American special-purpose naval combat helmet

The talker helmet or phone-talker helmet is a combat helmet used by the United States Navy and United States Coast Guard. It was originally designed in 1942 as a special-purpose naval helmet for deck crews that could fit additional equipment the contemporary M1 helmet was incompatible with, such as a sound-powered telephone headset.

The original talker helmet, the Mark II, was produced and used during World War II. An improved successor model, the Mark 4, was introduced in 1981 and remains in limited service.

== History ==
In 1941, the U.S. military had adopted the new M1 helmet for their combat and support personnel. The M1 helmet was designed primarily for infantry and lacked space and compatibility with specific equipment like telephone headsets, which, while less of a concern for the U.S. Army and Marine Corps, was relevant to the U.S. Navy and Coast Guard, which needed a helmet to protect sailors posted above deck, such as anti-aircraft gunners and communications personnel tasked with transmitting orders by sound-powered telephone ("talkers"). In September 1941, the Navy contracted the McCord Radiator Company to design and produce a new special-purpose helmet to protect sailors' heads from shrapnel and debris while also providing sufficient space to accommodate a telephone headset, a gas mask, and binoculars. The helmet was made of non-magnetic Hadefield manganese steel and was designed to be non-reflective to avoid making personnel visible, while the liner was made from cotton and later new padding materials such as Foamex, Velon, and Koroseal.

Prototypes were tested in late 1941 and, following the American entry into World War II after the attack on Pearl Harbor, the helmet entered production in February 1942. The new helmet, designated the "Mark II" or "Mark 2", was quickly issued for wartime service and was recorded to have effectively entered active service by May 1942, being used by U.S. Navy deck crews alongside the M1 helmet throughout the war.

McCord produced an estimated 400,000 Mark II talker helmets between February 1942 and June 1945 in olive green, deck blue, and gray. Refurbished examples remained in U.S. Navy service until the 1980s and 1990s at the latest.

▶ _Data provided_:
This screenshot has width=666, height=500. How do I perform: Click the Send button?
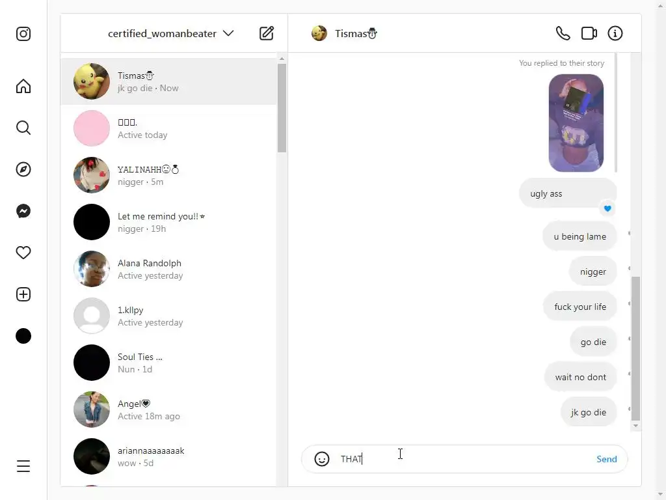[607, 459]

--

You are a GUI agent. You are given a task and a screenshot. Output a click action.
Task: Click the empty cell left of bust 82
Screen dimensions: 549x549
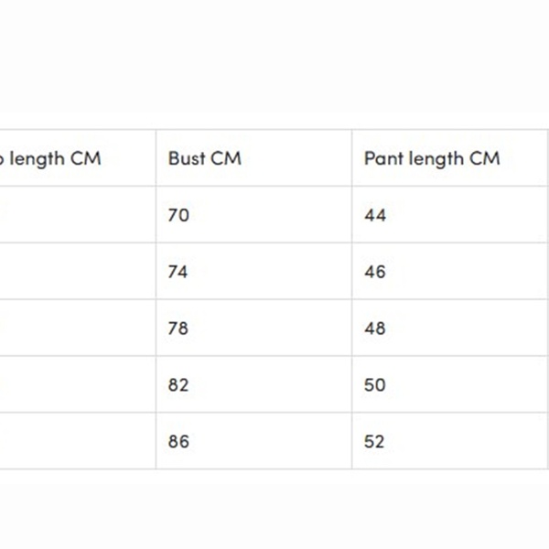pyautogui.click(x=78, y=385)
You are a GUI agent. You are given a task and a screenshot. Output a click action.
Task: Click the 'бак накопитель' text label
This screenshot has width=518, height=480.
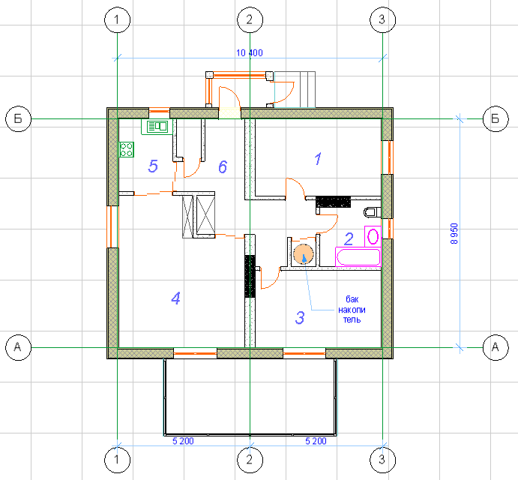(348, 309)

▶ _Questions to answer_:
• A. Rewrite the naval helmet text from "The talker helmet" to "sound-powered telephone headset.", substituting "shipboard crews" for "deck crews".
• B. Answer these questions using the naval helmet text:
(i) Which company did the Navy contract to design and produce the new helmet?
(ii) In what year was the Mark 4 introduced?
(iii) About how many Mark II talker helmets were produced?
• C. According to the naval helmet text, why did the Navy need a helmet other than the M1? Answer in one to three sentences.

▶ _Completed exercise_:
• A.
The talker helmet or phone-talker helmet is a combat helmet used by the United States Navy and United States Coast Guard. It was originally designed in 1942 as a special-purpose naval helmet for shipboard crews that could fit additional equipment the contemporary M1 helmet was incompatible with, such as a sound-powered telephone headset.

• B.
(i) The McCord Radiator Company
(ii) 1981
(iii) An estimated 400,000

• C. The M1 helmet was designed mainly for infantry and lacked space for, and compatibility with, equipment such as telephone headsets. The Navy needed a helmet to protect sailors posted above deck, including anti-aircraft gunners and the "talkers" who transmitted orders by sound-powered telephone.